§ EXCERPT PROVIDED
= = = = =
Time Management from the Core: Overcome Your Inner Obstacles to Effortless Use of Your Time

What comes up to interfere with your effective use of your time? Perhaps you have heard yourself think the following thoughts:

“I can’t say no to this person.” so you commit yourself to an activity even though you do not have the time to do it.

“I hate this task and don’t want to do it and I feel overwhelmed.” and then you put off doing the task, only to find yourself rushing to get things done in the last minute.

“I have to do it perfectly or else….” and then you worry and perhaps procrastinate or spend incredible amounts of time getting something done.

These thoughts represent the inability to set boundaries, procrastination and perfectionism.  Inevitably, they will lead you to lose countless hours that could be better spent on the things that you want to accomplish. By tackling these three inner blocks, you can achieve a much greater sense of mastery over yourself and your time.  Let’s take a closer look.

Just Say No

One reason that you may not have a lot of time to do things that you really want to do is that you are saying yes to other people and their activities. In fact,”Just Say No” is quite challenging because we do not want to disappoint people whom we like or miss out on “all that cool stuff” that is out there. So what can we do about this?

First, if your priorities are compelling and fit your values and represent genuine heart-felt choices, it is easier to say no.  Moreover, knowing that you are in charge of your priorities and can shift them at the appropriate time is also helping in turning down another commitment.

And when you say no, do so without apology because you are honoring your choices!  Just remember that saying yes to “them” is saying no to you.


I have heard many high-achieving people say that they are “lazy” because they procrastinate.  In my experience, these “lazy” folks are procrastinating for a reason.  By examining why you procrastinate, you can tackle the obstacle head-on and save many hours that you would otherwise spend putting off those very tasks that you are avoiding!

The next time you find yourself avoiding a task, look for the reason behind your procrastination.

1.  I hate the task.

Does this task fit into my short-term or long-term goals?  If the answer is no, no wonder you are avoiding the task!  Honor your commitment this time and say no next time.

2.   I feel overwhelmed.  Where do I even start?

Break down the project into discreet parts.  Think of the first step in the project.  Usually that is enough to jump-start your activity.
= = = = =
§ DATA PROVIDED
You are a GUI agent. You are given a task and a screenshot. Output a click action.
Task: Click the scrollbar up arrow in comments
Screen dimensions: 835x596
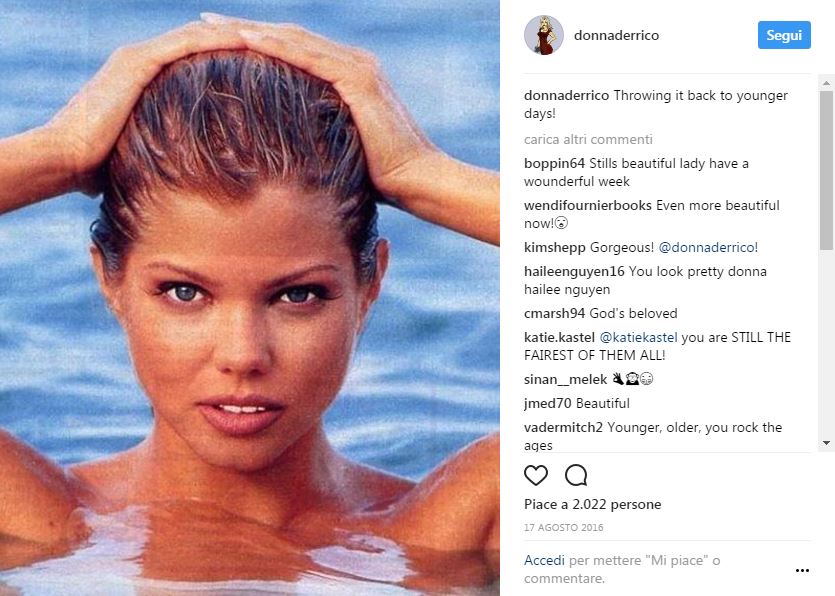coord(826,83)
= = = = =
§ DIRECTIONS FOR THIS TASK
Pick up the article on time management and inner obstacles right after its final sentence, and carry it on.

§ REPLY
3.   I don’t know how to do this.

High-achievers do not like not knowing how to do something!  That’s okay.  Use the occasion to learn how to tackle something that you do not know. Ask yourself the following questions:

  • Do you need to learn a new skill?
  • Do you need additional information and/or more research?
  • Do you need to consult someone for advice or input?
  • Do you need some quiet thinking time to remember how you solved a similar challenge in the past?

4.   I can’t decide.

This is another area where knowing your values and goals comes in.  Ask yourself the following questions:

  • What is my big-picture goal and where does this task fit in?
  • What values am I honoring?  What values am I ignoring?


A third reason that high-achievers lose control over their time comes from perfectionism.  On the one hand, some people spend countless hours on a project thinking that if only they work hard enough, it will be perfect.  On the other hand, there are those who avoid doing things out of the fear that it will never be perfect.  Either way, you lose a lot of time.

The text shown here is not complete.